__Provided entries__:
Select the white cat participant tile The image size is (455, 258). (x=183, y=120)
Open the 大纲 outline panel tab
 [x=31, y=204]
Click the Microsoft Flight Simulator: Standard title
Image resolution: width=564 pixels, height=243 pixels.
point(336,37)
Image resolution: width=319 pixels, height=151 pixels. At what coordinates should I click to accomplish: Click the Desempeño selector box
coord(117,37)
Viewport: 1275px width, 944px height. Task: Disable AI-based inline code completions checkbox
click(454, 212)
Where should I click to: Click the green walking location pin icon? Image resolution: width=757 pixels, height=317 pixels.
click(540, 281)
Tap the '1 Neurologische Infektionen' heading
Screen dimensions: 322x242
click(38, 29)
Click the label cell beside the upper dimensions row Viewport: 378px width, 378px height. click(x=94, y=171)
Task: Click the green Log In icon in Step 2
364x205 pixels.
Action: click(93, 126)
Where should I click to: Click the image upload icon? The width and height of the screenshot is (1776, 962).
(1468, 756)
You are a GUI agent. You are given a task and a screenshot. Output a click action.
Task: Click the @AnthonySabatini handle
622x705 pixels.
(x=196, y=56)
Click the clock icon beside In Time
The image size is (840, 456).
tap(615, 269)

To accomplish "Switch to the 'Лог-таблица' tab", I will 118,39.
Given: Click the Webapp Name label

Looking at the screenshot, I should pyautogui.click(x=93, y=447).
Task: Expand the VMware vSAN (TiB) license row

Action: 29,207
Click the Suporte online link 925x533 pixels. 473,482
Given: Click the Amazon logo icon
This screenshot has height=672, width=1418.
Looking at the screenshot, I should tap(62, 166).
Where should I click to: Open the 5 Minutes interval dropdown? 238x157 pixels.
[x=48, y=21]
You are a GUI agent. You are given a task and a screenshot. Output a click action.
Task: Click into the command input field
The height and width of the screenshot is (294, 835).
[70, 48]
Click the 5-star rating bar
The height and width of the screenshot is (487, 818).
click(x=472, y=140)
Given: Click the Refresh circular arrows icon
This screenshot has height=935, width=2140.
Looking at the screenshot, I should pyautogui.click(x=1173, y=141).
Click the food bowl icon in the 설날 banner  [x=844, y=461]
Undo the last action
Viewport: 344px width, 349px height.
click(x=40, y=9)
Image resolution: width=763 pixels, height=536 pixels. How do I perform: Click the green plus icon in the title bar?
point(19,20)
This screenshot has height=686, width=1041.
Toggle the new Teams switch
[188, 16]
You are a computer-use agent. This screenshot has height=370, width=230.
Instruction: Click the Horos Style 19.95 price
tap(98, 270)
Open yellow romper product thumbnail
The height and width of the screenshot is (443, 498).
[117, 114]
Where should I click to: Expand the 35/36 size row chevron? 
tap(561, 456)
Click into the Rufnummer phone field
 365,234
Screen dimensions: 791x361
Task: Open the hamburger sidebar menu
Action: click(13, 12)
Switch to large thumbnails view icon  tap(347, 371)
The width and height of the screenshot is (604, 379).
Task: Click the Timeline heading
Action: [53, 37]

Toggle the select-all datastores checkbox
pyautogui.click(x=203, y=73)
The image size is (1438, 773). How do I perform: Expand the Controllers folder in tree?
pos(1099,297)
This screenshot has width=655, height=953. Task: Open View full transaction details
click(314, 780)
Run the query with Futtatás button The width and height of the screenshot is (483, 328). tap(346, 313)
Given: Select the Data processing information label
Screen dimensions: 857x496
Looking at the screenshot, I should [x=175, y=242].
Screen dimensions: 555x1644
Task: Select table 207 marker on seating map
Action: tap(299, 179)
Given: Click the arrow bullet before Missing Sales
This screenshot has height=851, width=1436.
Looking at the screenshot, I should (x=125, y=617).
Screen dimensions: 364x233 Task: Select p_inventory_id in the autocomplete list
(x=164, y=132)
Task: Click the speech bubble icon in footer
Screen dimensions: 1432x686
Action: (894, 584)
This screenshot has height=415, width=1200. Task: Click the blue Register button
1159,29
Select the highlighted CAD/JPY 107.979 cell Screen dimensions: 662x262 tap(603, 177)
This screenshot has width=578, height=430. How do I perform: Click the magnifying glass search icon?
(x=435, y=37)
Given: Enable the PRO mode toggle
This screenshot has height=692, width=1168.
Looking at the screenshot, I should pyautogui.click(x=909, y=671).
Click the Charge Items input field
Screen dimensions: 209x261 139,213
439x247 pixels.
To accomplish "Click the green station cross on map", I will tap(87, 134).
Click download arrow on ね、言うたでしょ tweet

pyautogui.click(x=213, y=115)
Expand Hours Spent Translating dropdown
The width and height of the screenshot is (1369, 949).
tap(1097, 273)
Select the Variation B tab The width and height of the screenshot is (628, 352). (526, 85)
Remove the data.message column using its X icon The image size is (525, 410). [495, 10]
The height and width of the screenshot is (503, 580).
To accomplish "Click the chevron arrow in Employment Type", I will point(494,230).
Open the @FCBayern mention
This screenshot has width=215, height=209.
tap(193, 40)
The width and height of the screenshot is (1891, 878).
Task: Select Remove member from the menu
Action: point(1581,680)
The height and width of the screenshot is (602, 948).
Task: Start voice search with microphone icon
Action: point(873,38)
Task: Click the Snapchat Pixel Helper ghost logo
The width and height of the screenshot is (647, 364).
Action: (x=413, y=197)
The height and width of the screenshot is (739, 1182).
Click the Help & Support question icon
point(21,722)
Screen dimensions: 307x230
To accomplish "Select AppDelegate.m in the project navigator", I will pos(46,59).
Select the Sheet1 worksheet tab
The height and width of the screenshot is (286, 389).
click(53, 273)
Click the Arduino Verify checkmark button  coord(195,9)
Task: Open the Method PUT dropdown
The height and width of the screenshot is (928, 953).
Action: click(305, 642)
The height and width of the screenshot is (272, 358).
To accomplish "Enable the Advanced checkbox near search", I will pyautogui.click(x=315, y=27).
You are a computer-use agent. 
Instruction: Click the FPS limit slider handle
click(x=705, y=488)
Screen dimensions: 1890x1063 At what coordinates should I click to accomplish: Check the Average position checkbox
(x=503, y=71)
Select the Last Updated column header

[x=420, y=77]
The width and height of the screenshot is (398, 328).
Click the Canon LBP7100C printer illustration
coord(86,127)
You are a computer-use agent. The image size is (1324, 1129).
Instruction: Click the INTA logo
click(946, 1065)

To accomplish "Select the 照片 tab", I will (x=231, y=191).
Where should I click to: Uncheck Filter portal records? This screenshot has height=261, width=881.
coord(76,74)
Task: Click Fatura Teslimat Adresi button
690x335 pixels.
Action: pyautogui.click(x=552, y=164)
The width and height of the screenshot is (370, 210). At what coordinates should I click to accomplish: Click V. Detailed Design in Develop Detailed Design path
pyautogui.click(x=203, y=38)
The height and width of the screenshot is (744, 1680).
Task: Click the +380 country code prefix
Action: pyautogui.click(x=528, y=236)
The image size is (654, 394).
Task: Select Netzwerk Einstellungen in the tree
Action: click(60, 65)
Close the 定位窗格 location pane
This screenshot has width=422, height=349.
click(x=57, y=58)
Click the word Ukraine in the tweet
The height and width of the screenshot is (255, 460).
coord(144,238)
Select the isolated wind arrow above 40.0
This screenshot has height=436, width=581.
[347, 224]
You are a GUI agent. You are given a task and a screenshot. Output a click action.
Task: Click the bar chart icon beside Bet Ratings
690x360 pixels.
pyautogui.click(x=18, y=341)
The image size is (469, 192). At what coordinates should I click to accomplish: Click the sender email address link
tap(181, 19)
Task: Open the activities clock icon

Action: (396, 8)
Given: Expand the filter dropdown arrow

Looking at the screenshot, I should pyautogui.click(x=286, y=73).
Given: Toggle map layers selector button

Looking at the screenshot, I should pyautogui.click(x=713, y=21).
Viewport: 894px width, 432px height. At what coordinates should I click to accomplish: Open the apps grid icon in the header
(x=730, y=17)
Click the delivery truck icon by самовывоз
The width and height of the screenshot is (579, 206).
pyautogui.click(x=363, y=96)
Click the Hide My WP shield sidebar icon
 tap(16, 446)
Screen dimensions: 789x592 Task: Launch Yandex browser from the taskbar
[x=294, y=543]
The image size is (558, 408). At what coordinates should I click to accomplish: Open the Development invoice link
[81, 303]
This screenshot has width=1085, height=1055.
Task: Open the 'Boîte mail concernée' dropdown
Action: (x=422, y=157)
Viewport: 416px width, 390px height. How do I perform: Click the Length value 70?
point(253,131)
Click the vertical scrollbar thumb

__What the exercise asks__: For the records above, state the count of lines where "computer" appears, without any other text.

__Output__: 3